→ **課題**
スタンツゲームの思い出を綴った文章を、最後の文の後から書き継ぐこと。

→ **抜粋文**
* * *

中でも一番盛り上がったのはスタンツゲームで、私は好きだった。その頃、キャンプ・親睦会・小運動会などのレクレーションの時、「スタンツゲーム」が流行っていた。寸劇・ゼスチャー・歌・踊り・演奏など、グループに分かれ決められたテーマにそって短い時間で相談準備し、発表するゲームだ。
その日のスタンツは、新聞紙・人形・風呂敷・ひもなどが用意してあり、仮装をするものだった。
高校生数人の私達赤グループは、背の高い男子をお母さんにして、赤ちゃんをおんぶしている仮装に決定。新聞紙に穴を開けたりちぎったりし風呂敷も使って衣装を作り、ひもを使い彼に着せた。次に、大急ぎで人形の赤ちゃんを背中におんぶさせて、やっと出来上がった姿を見ると、背中の人形の赤ちゃんがひっくり返っている。白組の仮想は、私達に似ているが丁寧に出来ていて、ちゃんと赤ちゃんをおんぶしている。

* * *

→ **記録データ**
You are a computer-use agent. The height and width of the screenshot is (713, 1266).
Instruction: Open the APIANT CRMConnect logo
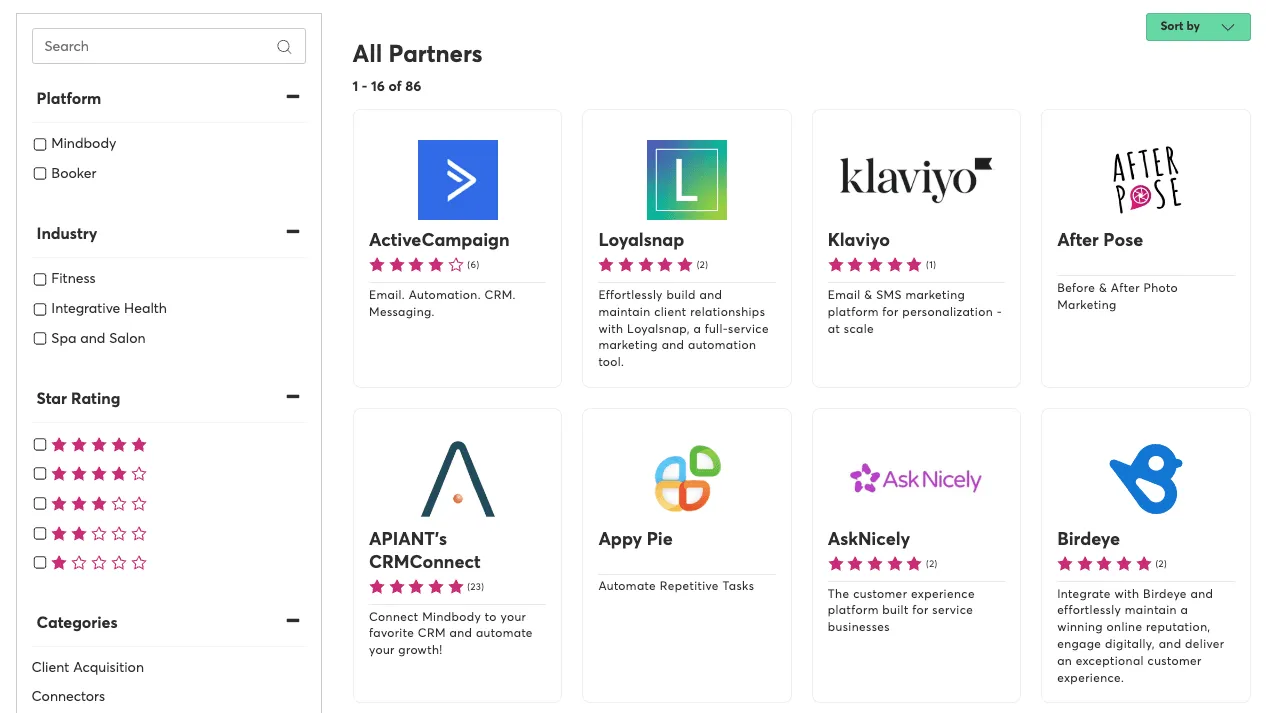[x=458, y=479]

* * *

→ **解答**
説明の時間もゲームのうちで、マイクに慣れている私が引き受けることになった。「ミナサーン。ワタシ、ネパールカラーキマシター。ワタシタチノクニデハー、コノヨウニーアカチャンヲーセオイマース。」「シログミーノー、アオジローイカオトーチガッテー、ケンコウテキナーアカーイホッペノーアカチャンヲーミテクダサーイ。」「コノオンブヲー、ニホンノーミナサンニーオススメシマース。」と、私は考えながらゆっくり話す。
赤組の出来上がった姿を見た時、ネパールの赤ちゃんが背負子におんぶされている姿が目に浮かび、そっくりだった。急だったので、文章を考えながら、ゆっくりしか喋れなかった。終るやいなや拍手喝采で、赤組が勝ち、グループのみんなは大喜びで飛び上がる。
その後も、準備や片づけを楽しくスムースにやってのけ、無事小運動会は終る。
私は、愉快で激しすぎない運動やゲームが好きなことを再自覚した。